___ Extrait choisi
Blandine Laperche est professeure d’économie de l’innovation à l’Université du Littoral et présidente du Réseau de recherche sur l’innovation (RRI). Elle publie aujourd’hui un recueil de cyanotypes réalisés à partir de plantes et de fleurs séchées et associés à des citations de chercheurs sur les rapports entre l’humain et la nature, Naturalis causa1. Comme elle le rappelle en début d’ouvrage, la technique du cyanotype est un procédé d’impression photosensible d’une image (un négatif photographique) ou d’un objet (une herbe séchée, par exemple). Or, de la technique plastique aux technologies favorisant notre emprise sur l’environnement, il y a un monde. De la rencontre entre les réflexions des scientifiques ou des poètes et les images, Naturalis causa travaille les rapports entre d’autres couples, comme arts et sciences, imagination et innovation, exploration et exploitation, vivant et finance. Surprenante ou paisible, révoltante ou amusante, cette rencontre suscite des questionnements que, nous l’espérons, le présent entretien ne fait qu’amorcer.
Cécile Croce – L’innovation est une notion fortement relevée dans notre monde contemporain, qu’il s’agisse de la philosophie qui propose de revisiter son histoire et ses principes (Thierry Ménissier2) ou des domaines applicatifs qui se donnent pour mission d’en définir des conditions (on parle d’innovation en pédagogie, d’innovation technologique, d’innovation créative…). Qu’est-ce que l’innovation en économie de l’innovation ?
______
___ Bloc de données
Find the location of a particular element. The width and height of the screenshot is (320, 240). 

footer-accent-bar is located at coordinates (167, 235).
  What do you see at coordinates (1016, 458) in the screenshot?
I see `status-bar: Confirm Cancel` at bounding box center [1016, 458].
______
#### Questions d'étude
A - Citez tous les couples de notions que l'extrait énumère après les mots « les rapports entre d'autres couples ».
B - D'après l'extrait, quelle fonction Blandine Laperche occupe-t-elle au Réseau de recherche sur l'innovation ?
Les données n'ont aucun rapport avec l'extrait.

#### Corrigé des exercices
A - Arts et sciences ; imagination et innovation ; exploration et exploitation ; vivant et finance.

B - Elle en est la présidente.